(Dataset records)

# # # # #

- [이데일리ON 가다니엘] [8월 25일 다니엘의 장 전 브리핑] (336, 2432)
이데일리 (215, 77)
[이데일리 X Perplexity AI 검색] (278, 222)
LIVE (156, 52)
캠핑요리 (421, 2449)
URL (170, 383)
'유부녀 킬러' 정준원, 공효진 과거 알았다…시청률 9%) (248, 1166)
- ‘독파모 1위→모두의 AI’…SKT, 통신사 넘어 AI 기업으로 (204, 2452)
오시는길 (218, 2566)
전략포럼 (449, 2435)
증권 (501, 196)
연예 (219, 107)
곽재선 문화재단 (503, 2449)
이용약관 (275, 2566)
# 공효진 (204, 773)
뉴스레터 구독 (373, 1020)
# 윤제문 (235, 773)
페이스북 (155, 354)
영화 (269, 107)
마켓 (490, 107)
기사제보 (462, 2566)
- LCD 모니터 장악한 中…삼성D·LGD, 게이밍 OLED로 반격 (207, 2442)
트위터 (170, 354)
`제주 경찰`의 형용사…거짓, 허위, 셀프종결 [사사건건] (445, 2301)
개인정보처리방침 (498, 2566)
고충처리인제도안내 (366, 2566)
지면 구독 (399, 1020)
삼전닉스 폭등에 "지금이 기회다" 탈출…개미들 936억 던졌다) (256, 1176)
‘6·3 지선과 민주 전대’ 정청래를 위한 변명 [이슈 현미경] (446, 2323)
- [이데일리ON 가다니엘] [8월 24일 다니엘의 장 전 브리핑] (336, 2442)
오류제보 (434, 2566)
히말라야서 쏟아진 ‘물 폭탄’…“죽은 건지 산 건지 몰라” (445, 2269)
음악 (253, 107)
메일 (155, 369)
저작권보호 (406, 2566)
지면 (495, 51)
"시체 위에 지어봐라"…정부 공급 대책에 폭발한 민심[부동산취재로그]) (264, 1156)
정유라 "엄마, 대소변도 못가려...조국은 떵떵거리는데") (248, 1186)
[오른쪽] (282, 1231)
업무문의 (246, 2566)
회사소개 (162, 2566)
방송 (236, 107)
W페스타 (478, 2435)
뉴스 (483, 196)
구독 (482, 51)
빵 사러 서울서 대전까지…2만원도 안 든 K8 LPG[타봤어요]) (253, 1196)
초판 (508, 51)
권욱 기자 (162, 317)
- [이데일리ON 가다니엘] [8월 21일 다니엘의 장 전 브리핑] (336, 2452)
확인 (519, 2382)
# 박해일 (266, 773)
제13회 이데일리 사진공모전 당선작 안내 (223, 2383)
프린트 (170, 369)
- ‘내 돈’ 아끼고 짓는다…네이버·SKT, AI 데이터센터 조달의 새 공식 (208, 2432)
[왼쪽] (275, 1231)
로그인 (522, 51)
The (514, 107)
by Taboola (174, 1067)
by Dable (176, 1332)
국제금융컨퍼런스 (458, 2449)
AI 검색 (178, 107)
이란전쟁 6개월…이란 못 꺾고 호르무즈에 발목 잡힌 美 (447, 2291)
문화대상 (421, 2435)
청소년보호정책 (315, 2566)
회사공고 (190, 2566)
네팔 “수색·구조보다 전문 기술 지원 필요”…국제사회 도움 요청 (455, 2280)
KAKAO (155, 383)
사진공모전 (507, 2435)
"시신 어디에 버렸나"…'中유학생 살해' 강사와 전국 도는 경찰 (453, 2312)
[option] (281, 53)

# # # # #

### Work required:
Find the lines above that contain "다니엘의" and give their count, with nothing added.

### Expected answer:
3